# avvisami pure



## endless sea

Buon giorno a tutti!
Volevo sapere come si può tradurre in spagnolo la frase "avvisami pure", una specie di "avisame sin problemas" o "no dejes de avisarme"??
Aiuto! Non lo so 
Grazie!


----------



## irene.acler

_Avísame sin problemas_ creo que se puede decir.


----------



## chlapec

"No dejes de avisarme" es muy común en España.


----------



## Neuromante

Yo estoy con Irene. La otra opción no me parece que corresponda a "avvisami *pure*"


----------



## irene.acler

Efectivamente me estaba preguntando cuál el exacto significado de "no dejes de avisarme", que me parece un poco diferente de "avvisami pure". 
"No dejes de avisarme", literalmente, sería "non smettere di avvisarmi", pues ¿podría ser algo como "tienimi aggiornato"?


----------



## chlapec

Me reafirmo. Creo que "avvisami pure" es prácticamente "no dejes de avisarme" (que en sentido LITERAL es lo que dice Irene). ¿Por qué no un contexto, y vemos?

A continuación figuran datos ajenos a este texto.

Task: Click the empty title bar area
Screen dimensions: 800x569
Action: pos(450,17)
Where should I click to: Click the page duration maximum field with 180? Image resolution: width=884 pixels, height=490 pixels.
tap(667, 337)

Por ejemplo: Si tienes algún problema, no dejes de avisarme. ¿No diríais "avvisami pure", por ejemplo?


----------



## irene.acler

Sí, efectivamente en este caso diríamos "avvisami pure". Pues entonces "no dejes de avisarme" es el correspondiente español de "avvisami pure", aunque no haya perfecta equivalencia entre los términos en las dos expresiones. 
Pero esperemos también el contexto de endless sea.


----------



## 0scar

A mi me suena a_ entonces avisame_


----------



## irene.acler

_Entonces avísame_ sería correspondiente de _allora_ _avvisami/avvisam_i _allora, _que en mi opinión es un poco diferente de _avvisami pure_.


----------



## endless sea

Wow! Muchas gracias a todos! El contexto es:
"Ya que he encontrado un trabajo por la noche, cuando quieres ir a algunos museos _no dejes de avisarme" (?)
_Lo siento por mi terrible espanol, lo estoy aprendendo ahora...
Gracias, gracias, gracias!


----------



## irene.acler

Pues sí, creo que "avvisami pure" aquí queda bien. O simplemente "avvisami".


----------



## Schenker

endless sea said:


> Wow! Muchas gracias a todos! El contexto es:
> "Ya que he encontrado un trabajo por la noche, cuando quieras ir a algunos museos _no dejes de avisarme" _
> Lo siento por mi terrible espanol, lo estoy aprendendo ahora...
> Gracias, gracias, gracias!


 
Una pequeña corrección 
Tambien podría ser un "¡avísame!" (con exclamación).

Saludos.


----------



## licinio

irene.acler said:


> Efectivamente me estaba preguntando cuál el exacto significado de "no dejes de avisarme", que me parece un poco diferente de "avvisami pure".
> "No dejes de avisarme", literalmente, sería "non smettere di avvisarmi", pues ¿podría ser algo como "tienimi aggiornato"?


 
Direi: non mancare di avvisarmi.


----------



## krolaina

Y en plan coloquial (y me temo que lo más frecuente entre coleguillas): dame un toque.


----------



## chlapec

También "Oye, si necesitas algo, lo que sea, no te cortes"


----------



## Antpax

Hola:

Hay una pequeña diferencia de matiz:

"Avísame sin problemas" o "avísame si quieres" -- No te importa que te avise para que la acompañes a los museos.

"No dejes de avisarme" -- quieres que te avise para ir los dos juntos a los museos.

"dame un toque" sirve para los dos, pues es sinónimo de "avísame", dependerá de lo que lo acompañe.

Saludos.

Ant


----------



## CarolMamkny

krolaina said:


> Y en plan coloquial (y me temo que lo más frecuente entre coleguillas): dame un toque.


 
Cabe recordarle a los amigos italianos que esto de "dame un toque" debe ser usado con cuidado cuando se habla con una persona de latinoamerica ya que para muchos de nosotros "toque" se usa para referirse a una dosis de algun tipo de droga.

Ah! Yo diria "De todas maneras avisame"

Saludos


----------



## krolaina

CarolMamkny said:


> Cabe recordarle a los amigos italianos que esto de "dame un toque" debe ser usado con cuidado cuando se habla con una persona de latinoamerica ya que para muchos de nosotros "toque" se usa para referirse a una dosis de algun tipo de droga.
> 
> Ah! Yo diria "De todas maneras avisame"
> 
> Saludos


 
Es verdad cielo, entre los toques y los "cogimientos" hay que tener mil ojos.  ¡Gracias!


----------